Paper ID: 2402.02678

Counterfactual Explanations of Black-box Machine Learning Models using Causal Discovery with Applications to Credit Rating

Daisuke Takahashi, Shohei Shimizu, Takuma Tanaka

Explainable artificial intelligence (XAI) has helped elucidate the internal mechanisms of machine learning algorithms, bolstering their reliability by demonstrating the basis of their predictions. Several XAI models consider causal relationships to explain models by examining the input-output relationships of prediction models and the dependencies between features. The majority of these models have been based their explanations on counterfactual probabilities, assuming that the causal graph is known. However, this assumption complicates the application of such models to real data, given that the causal relationships between features are unknown in most cases.
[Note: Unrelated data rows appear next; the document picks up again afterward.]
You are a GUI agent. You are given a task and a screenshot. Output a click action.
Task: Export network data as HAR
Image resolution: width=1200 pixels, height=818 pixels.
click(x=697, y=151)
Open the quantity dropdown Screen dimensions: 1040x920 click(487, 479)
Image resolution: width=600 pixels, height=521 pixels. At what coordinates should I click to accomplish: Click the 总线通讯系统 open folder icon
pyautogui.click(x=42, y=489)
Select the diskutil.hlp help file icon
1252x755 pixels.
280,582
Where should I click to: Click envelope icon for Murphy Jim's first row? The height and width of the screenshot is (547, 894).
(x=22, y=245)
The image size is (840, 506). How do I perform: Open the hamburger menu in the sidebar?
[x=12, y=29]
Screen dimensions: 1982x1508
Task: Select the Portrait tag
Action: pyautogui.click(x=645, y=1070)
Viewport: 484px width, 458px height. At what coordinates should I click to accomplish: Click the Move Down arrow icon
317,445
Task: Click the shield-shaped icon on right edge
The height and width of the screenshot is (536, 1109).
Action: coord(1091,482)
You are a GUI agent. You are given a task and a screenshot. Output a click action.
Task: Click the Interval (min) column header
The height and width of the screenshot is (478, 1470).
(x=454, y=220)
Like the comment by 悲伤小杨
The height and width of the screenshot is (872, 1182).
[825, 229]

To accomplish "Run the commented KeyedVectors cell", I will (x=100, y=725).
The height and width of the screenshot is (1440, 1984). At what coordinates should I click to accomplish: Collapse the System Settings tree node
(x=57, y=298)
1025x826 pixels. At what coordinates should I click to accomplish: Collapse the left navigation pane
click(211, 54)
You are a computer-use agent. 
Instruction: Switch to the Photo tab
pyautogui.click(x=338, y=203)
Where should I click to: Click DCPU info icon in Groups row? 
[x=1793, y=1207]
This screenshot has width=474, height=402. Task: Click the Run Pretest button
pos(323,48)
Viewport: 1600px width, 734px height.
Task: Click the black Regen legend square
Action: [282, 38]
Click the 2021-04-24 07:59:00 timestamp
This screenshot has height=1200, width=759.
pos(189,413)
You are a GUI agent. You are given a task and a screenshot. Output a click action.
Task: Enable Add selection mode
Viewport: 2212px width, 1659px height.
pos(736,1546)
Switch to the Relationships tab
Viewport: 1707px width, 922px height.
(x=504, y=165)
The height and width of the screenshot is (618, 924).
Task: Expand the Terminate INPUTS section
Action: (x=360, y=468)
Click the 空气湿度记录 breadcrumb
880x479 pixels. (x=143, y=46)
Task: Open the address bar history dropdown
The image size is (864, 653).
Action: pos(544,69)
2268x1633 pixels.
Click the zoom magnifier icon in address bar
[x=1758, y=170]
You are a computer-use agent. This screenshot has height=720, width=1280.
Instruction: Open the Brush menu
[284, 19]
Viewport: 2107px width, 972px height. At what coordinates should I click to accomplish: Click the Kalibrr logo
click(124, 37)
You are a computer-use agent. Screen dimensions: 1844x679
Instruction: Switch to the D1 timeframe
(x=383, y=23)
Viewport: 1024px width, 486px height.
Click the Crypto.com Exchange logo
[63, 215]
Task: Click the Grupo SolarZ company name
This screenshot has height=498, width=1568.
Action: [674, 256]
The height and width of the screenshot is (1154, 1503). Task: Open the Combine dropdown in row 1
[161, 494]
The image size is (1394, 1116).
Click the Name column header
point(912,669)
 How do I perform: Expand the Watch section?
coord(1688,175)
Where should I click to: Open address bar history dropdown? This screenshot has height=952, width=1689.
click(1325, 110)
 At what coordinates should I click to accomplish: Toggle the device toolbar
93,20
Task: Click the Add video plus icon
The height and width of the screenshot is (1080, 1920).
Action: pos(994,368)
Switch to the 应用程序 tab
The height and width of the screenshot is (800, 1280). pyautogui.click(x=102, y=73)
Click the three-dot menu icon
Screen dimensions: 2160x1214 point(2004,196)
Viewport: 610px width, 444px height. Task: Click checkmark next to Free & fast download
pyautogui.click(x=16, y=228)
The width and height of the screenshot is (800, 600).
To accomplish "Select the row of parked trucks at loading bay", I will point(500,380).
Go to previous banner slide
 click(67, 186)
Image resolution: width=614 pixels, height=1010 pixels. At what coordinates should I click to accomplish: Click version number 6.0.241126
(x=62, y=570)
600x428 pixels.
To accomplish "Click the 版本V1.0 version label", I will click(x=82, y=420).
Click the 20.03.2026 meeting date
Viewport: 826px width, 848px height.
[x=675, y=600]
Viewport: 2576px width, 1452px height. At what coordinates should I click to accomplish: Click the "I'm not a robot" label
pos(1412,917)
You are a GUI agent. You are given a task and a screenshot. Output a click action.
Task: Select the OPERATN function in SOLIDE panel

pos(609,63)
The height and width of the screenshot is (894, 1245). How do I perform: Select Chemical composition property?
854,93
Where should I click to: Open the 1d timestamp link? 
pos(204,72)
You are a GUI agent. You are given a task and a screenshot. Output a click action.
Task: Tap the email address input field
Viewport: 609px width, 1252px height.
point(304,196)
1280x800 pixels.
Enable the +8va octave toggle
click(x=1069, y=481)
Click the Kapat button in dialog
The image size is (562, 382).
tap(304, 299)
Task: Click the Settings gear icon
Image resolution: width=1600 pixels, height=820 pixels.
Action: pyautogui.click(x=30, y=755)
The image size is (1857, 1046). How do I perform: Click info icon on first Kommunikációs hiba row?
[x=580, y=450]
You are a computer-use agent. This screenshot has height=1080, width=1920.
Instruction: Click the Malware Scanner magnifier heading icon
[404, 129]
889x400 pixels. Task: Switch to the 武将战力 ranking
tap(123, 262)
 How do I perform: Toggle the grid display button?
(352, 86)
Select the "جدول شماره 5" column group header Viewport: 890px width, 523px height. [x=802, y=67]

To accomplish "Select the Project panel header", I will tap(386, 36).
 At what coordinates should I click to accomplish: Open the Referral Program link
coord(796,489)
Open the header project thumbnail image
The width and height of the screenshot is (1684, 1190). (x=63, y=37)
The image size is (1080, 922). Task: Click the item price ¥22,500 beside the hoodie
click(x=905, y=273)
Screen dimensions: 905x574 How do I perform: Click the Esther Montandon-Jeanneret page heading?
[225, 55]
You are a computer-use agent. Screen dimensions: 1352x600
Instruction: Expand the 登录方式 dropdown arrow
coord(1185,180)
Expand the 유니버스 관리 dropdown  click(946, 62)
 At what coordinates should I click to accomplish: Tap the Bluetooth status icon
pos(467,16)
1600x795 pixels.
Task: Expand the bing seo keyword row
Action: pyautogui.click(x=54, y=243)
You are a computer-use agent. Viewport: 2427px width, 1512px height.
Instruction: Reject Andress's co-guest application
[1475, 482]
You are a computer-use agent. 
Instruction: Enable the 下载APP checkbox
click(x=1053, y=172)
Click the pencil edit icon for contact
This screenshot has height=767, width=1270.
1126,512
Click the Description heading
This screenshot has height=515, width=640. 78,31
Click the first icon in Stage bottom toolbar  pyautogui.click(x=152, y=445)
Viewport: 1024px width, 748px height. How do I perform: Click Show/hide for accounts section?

Thus, this study proposed a novel XAI framework that relaxed the constraint that the causal graph is known. This framework leveraged counterfactual probabilities and additional prior information on causal structure, facilitating the integration of a causal graph estimated through causal discovery methods and a black-box classification model. Furthermore, explanatory scores were estimated based on counterfactual probabilities. Numerical experiments conducted employing artificial data confirmed the possibility of estimating the explanatory score more accurately than in the absence of a causal graph. Finally, as an application to real data, we constructed a classification model of credit ratings assigned by Shiga Bank, Shiga prefecture, Japan. We demonstrated the effectiveness of the proposed method in cases where the causal graph is unknown.

Submitted: Feb 5, 2024